Judge White’s ruling was restricted to the case of an individual, federal court staff attorney Karen Golinski, so that she could have her wife covered by Golinski’s family health insurance plan. The coverage had been denied by federal officials, relying on DOMA. The decision did not strike down as written (“facially”) DOMA’s Section 3, which defines marriage under any federal law as meaning only a man and a woman legally married as husband and wife. The law dates to 1996. Judge White said Congress passed the law mainly in response to a Hawaii Supreme Court ruling in 1993 indicating that same-sex couples could be married, under Hawaii’s constitution. The lawmakers, the judge concluded, wanted to cut off the spread of gay marriage across the country. (Hawaii does not now allow such marriages.)
Seven states now allow same-sex couples to marry. Maryland’s legislature is currently considering whether to join that list. The New Jersey legislature recently agreed to allow such marriages, but Gov. Chris Christie vetoed that measure, and seeks to have the issue decided by the state’s voters. The status of the law in California depends, for now, on the outcome of the Ninth Circuit case involving Proposition 8.
In passing DOMA, Congress moved to allow states that wished to do so the authority to refuse to recognize legal marriages performed in other states That was provided in Section 2. That was not at issue before Judge White in the case of Golinski v. U.S. Office of Personnel Management (District Court docket 10-257). The new decision applied to the ban on benefits, in the law’s Section 3.

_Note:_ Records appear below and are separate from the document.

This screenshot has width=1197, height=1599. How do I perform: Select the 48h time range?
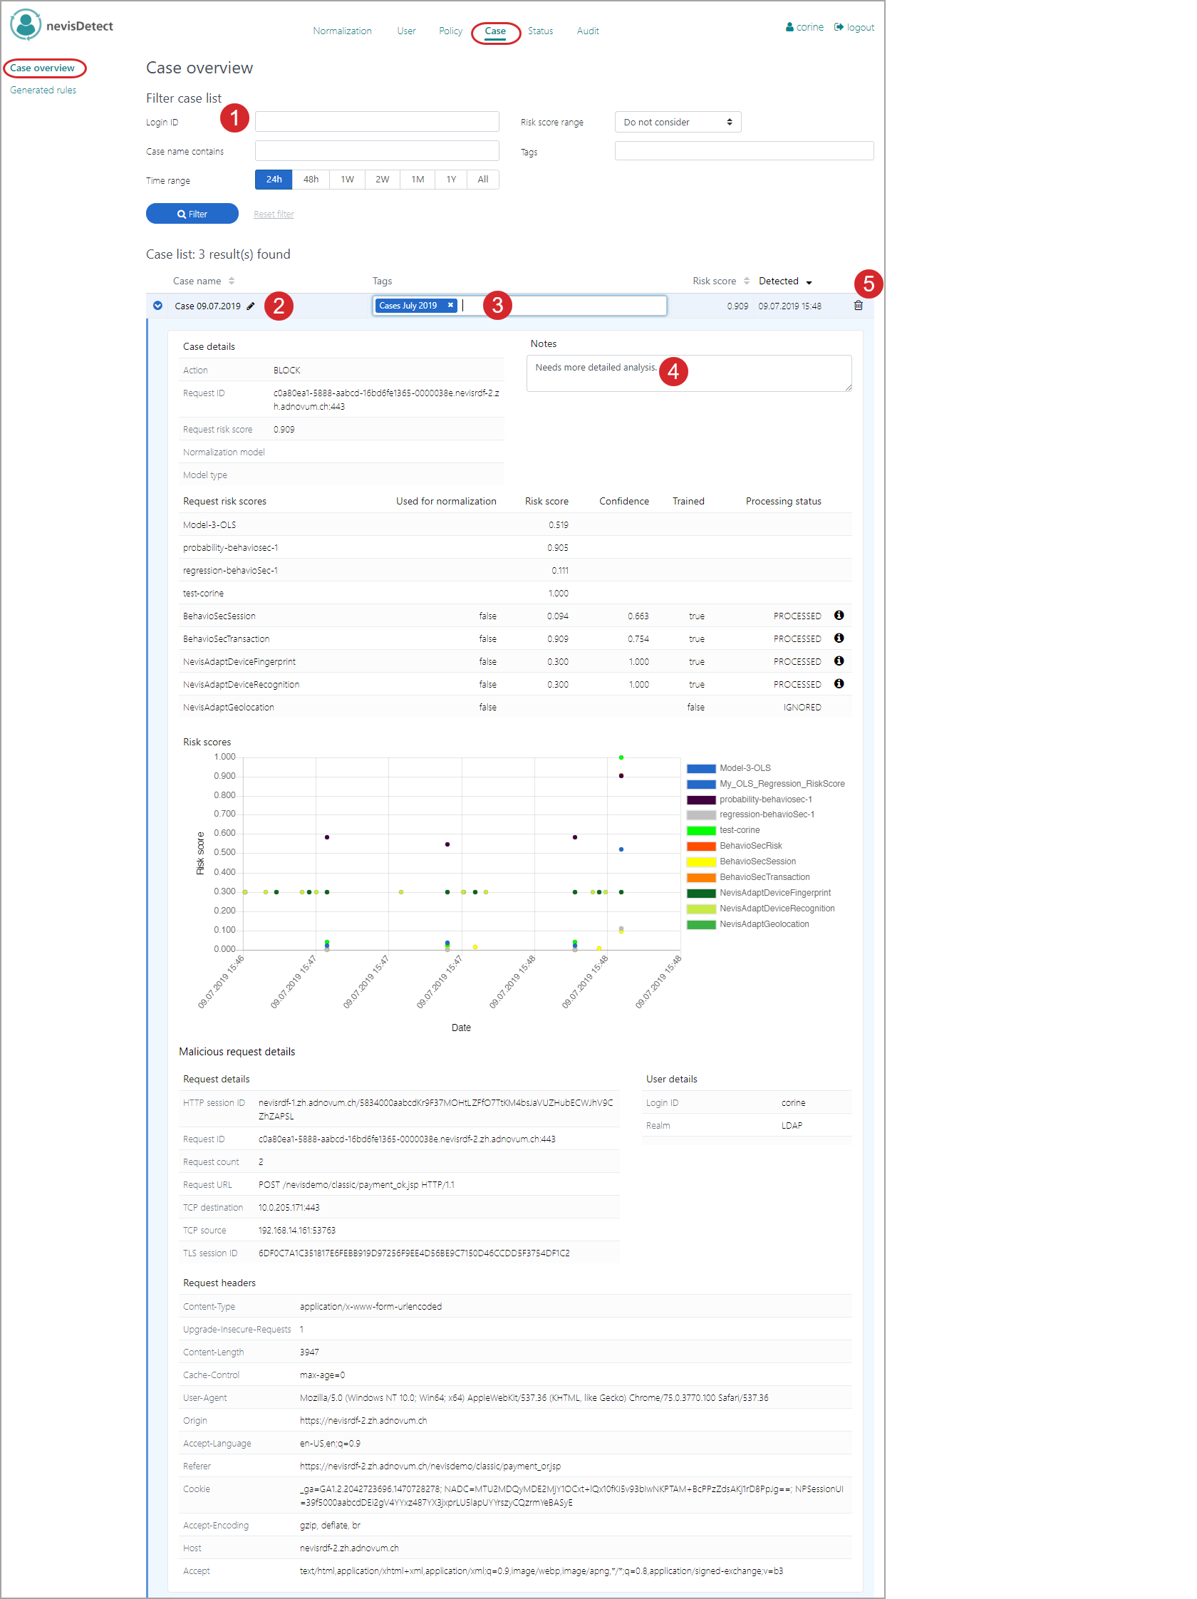(311, 179)
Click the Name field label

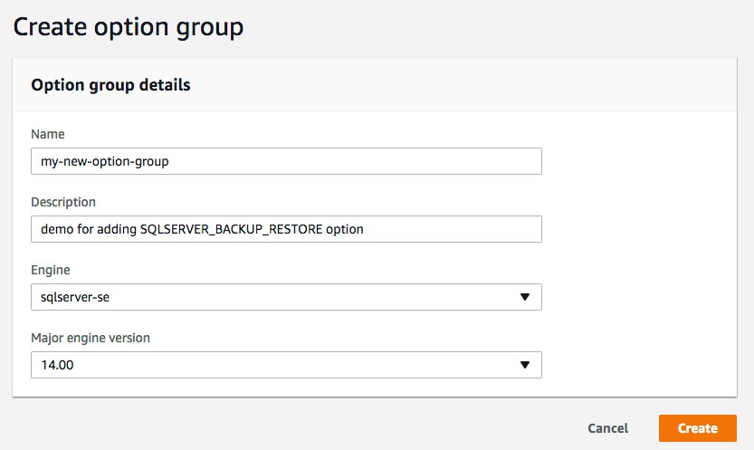click(48, 134)
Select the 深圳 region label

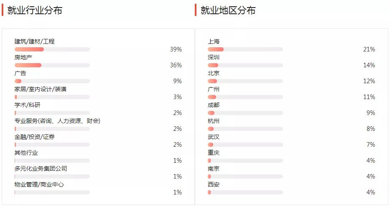(x=214, y=57)
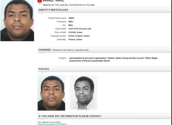Click 'Published as provided by requesting entity' note

(x=70, y=50)
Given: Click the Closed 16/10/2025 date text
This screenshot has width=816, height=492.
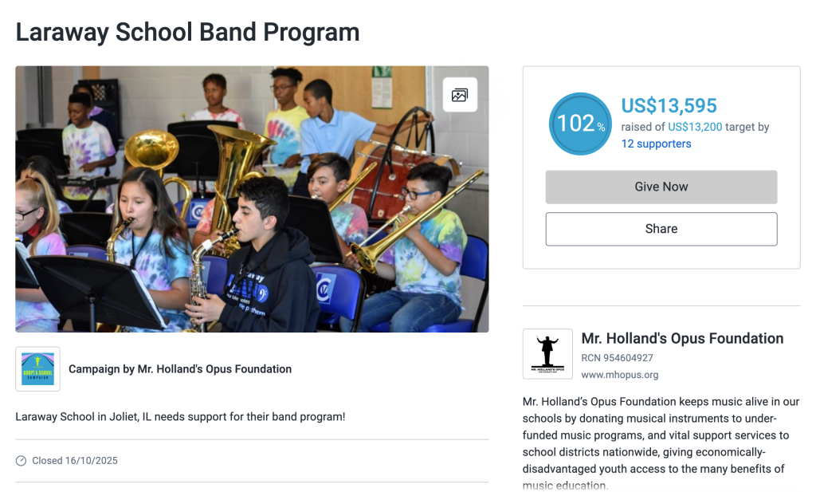Looking at the screenshot, I should 75,461.
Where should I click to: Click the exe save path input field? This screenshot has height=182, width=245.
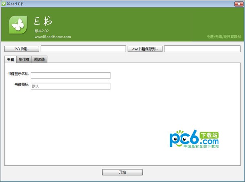tap(202, 49)
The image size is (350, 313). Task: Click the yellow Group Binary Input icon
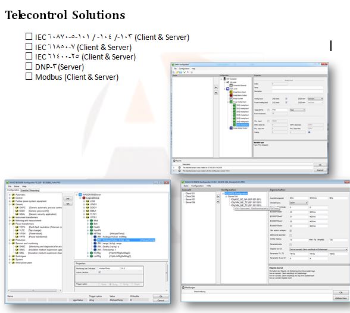231,92
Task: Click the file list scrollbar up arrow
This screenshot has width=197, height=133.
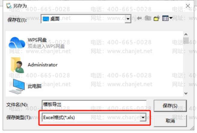Action: [186, 34]
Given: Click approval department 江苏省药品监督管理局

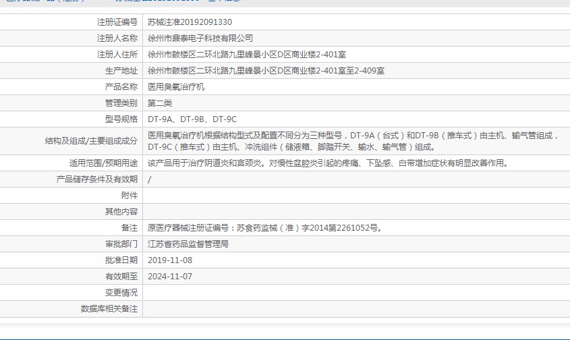Looking at the screenshot, I should pyautogui.click(x=188, y=244).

The judge ruled that Golinski, who is married to Amy Cunninghis, her partner of more than 20 years, is entitled to equal treatment with an opposite-sex marriage partner working for the government to include the marital spouse in the employee’s family coverage by the federal employees health benefit program. Golinski’s health plan already covers the couple’s minor child.
Under DOMA’s Section 3, Judge White noted, gay and lesbian individuals who are legally married are treated differently from married opposite-sex couples, and the difference is based on sexual orientation. Golinski challenged that on both the claim of discrimination based on her sexual identity and also bias against her because of her gender as a woman. The judge confined his ruling to her rights against bias based on her sexual orientation, finding that she has a right to legal equality under the Constitution’s Fifth Amendment Due Process Clause (which has long been understood as a guarantee of legal equality parallel to that guaranteed against state discrimination under the Fourteenth Amendment).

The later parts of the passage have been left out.